> **Written task**:
In the account of the night noises, who lay in the room with the children?

From this time I determined to have my woman lie in a little bed in my room. The noises grew more frequent, and she was always sensible of the same sounds, and much in the same direction as they struck me. Harassed and perplexed, I was yet very unwilling to divulge my embarrassment . I had taken every method to investigate the cause, and could not discover the least appearance of trick; on the contrary, I became convinced it was beyond the power of any mortal agent to perform, but knowing how exploded such opinions were, I kept them in my own bosom, and hoped my resolution would enable me to support whatever might befall.

After Midsummer the noises became every night more intolerable. They began before I went to bed, and with intermissions were heard till after broad day in the morning. I could frequently distinguish articulate sounds, and usually a shrill female voice would begin, and then two others with deeper and manlike tone seemed to join in the discourse, yet, though this conversation sounded as if close to me, I never could distinguish words.

I have often asked Elizabeth Godin if she heard any noise, and of what sort. She as often described the seeming conversation in the manner I have related, and other noises. One night in particular my bed curtains rustled, and sounded as if dragged by a person walking against them. I then asked her if she heard any noise and of what kind. She spoke of it exactly in the manner I have done. Several times I heard sounds of harmony within the room—no distinct or regular notes, but a vibration of harmonious tones; walking, talking, knocking, opening and slapping of doors were repeated every night. My brother, who had not long before returned from the Mediterranean, had been to stay with me, yet so great was my reluctance to relate anything beyond the bounds of probability that I could not bring myself to disclose my embarrassed situation to the friend and brother who could most essentially serve and comfort me. The noises continuing in the same manner when he was with me, I wished to learn if he heard them, and one morning I carelessly said: "I was afraid last night the servants would disturb you, and rang my bell to order them to bed." He replied he had not heard them. The morning after he left me to return to Portsmouth, about three o'clock and daylight, Elizabeth Godin and myself both awake—she had been sitting up in bed looking round her, expecting as she always did to see something terrible—I heard with infinite astonishment the most loud, deep, tremendous noise, which seemed to rush and fall with infinite velocity and force on the lobby floor adjoining to my room. I started up, and called to Godin, "Good God! did you hear that noise?" She made no reply; on repeating the question, she answered with a faltering voice, "She was so frightened she scarce durst speak." Just at that instant we heard a shrill and dreadful shriek, seeming to proceed from under the spot where the rushing noise fell, and repeated three or four times, growing fainter as it seemed to descend, till it sank into earth. Hannah Streeter, who lay in the room with my children, heard the same noises, and was so appalled she lay for two hours almost deprived of sense and motion.

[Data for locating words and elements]
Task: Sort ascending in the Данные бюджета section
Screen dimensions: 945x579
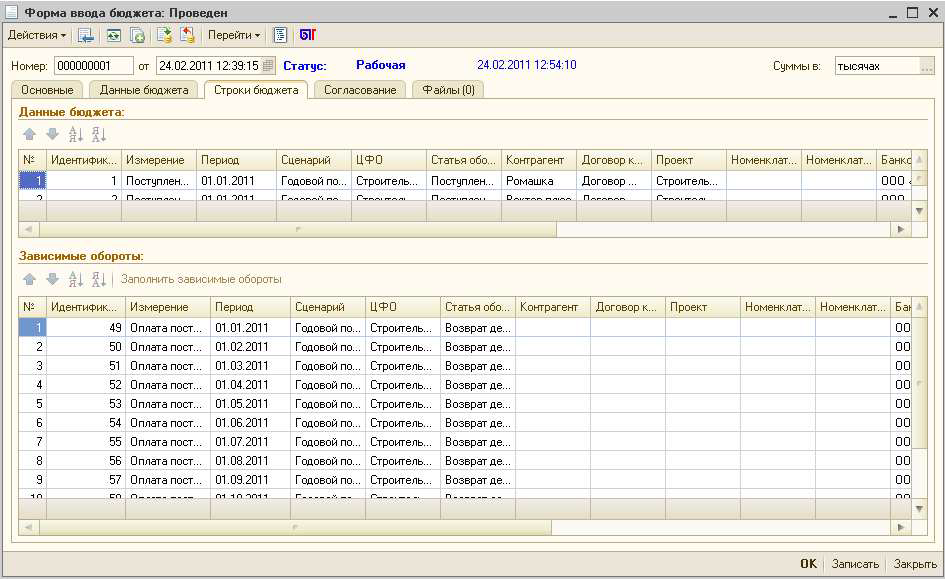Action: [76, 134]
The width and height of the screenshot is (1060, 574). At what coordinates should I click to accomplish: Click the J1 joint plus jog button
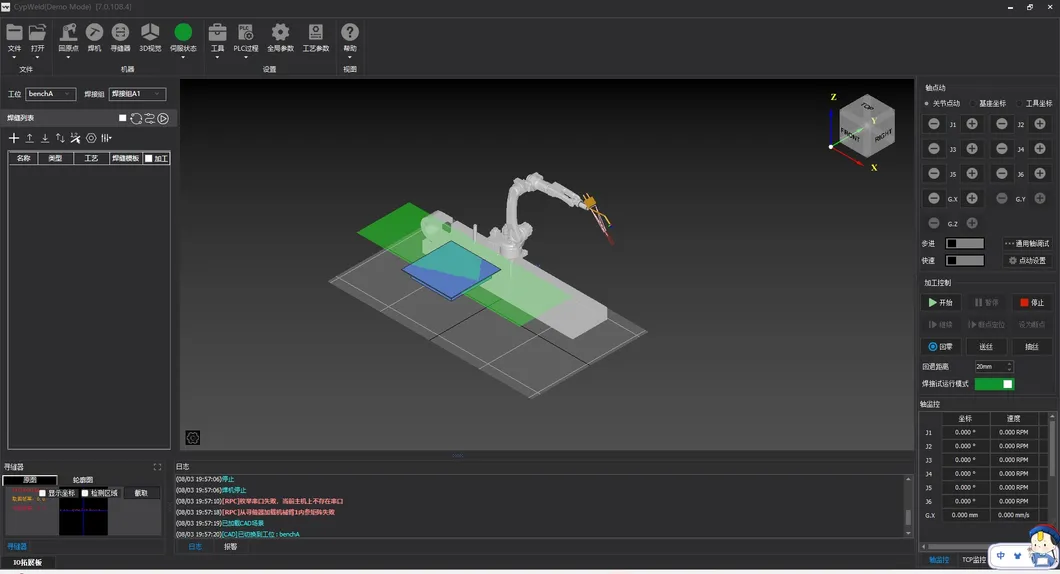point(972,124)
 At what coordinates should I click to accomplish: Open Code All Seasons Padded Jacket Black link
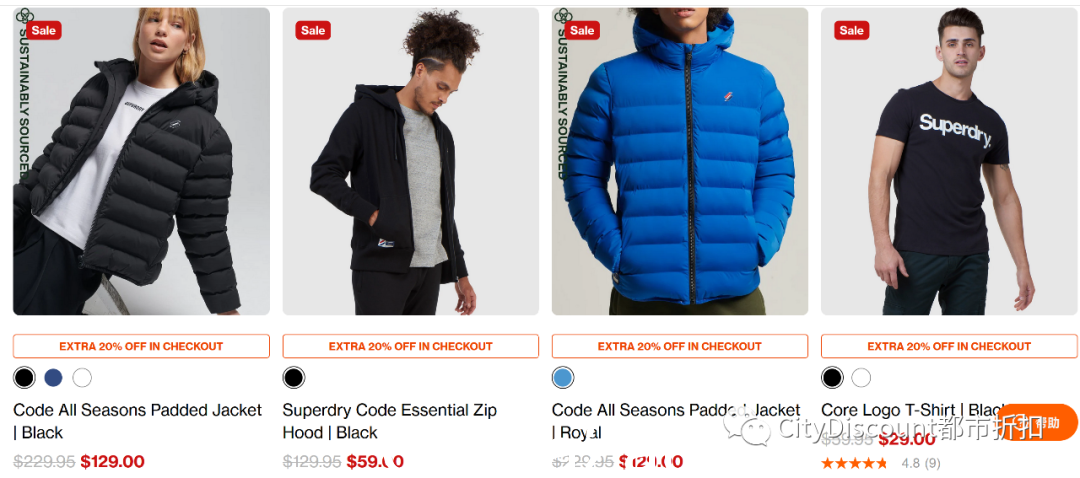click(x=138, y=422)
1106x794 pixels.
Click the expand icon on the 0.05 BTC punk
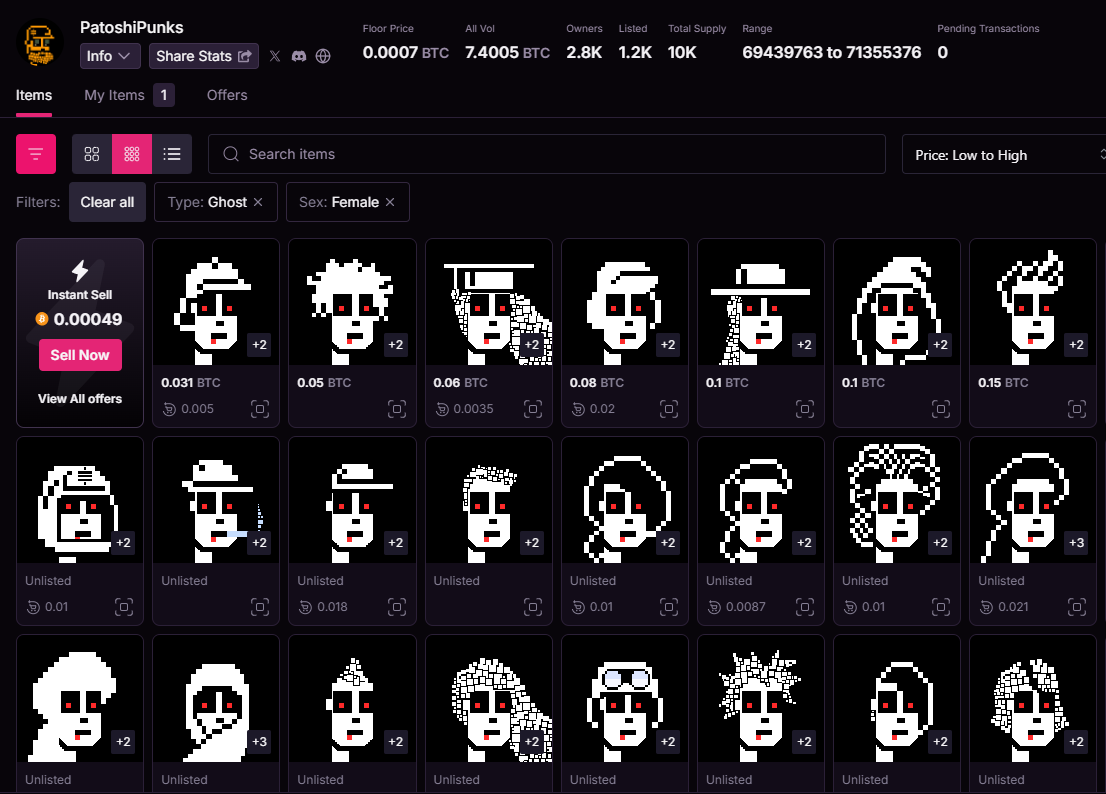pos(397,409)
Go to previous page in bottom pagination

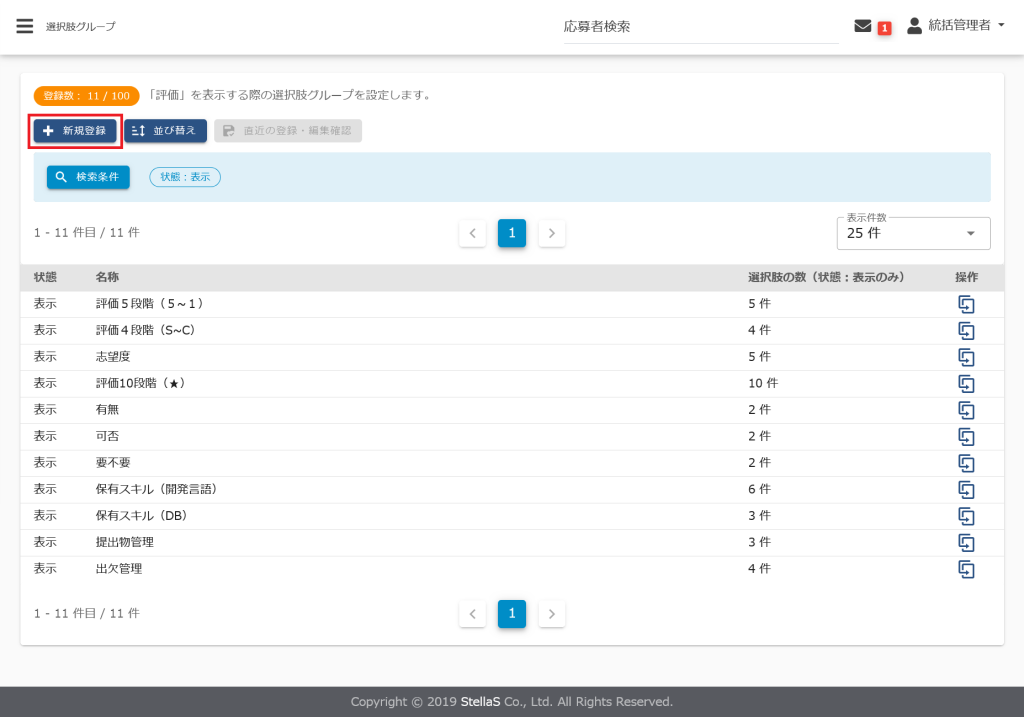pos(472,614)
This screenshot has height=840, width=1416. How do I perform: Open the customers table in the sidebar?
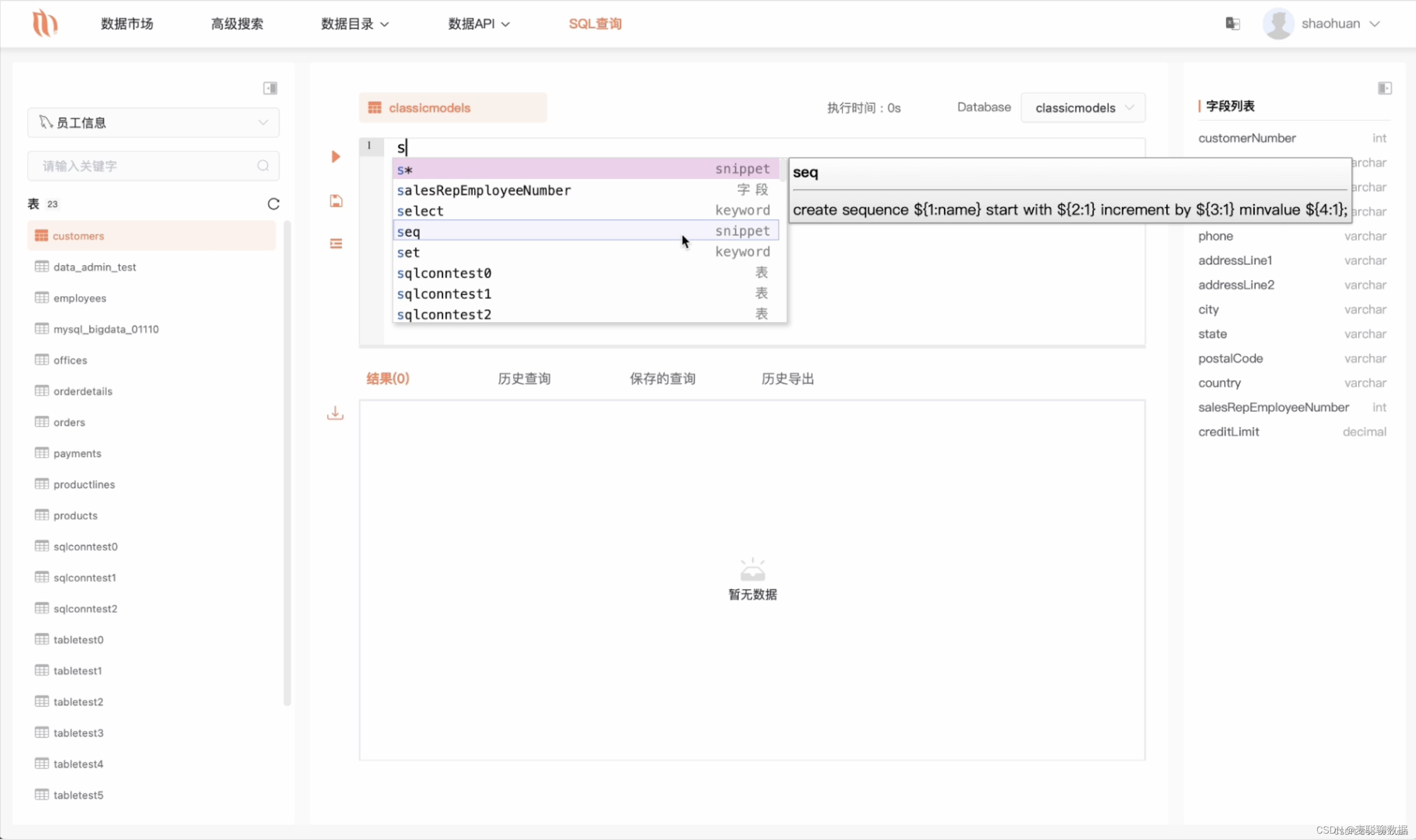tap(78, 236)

> **Solution to this task**:
Hannah Streeter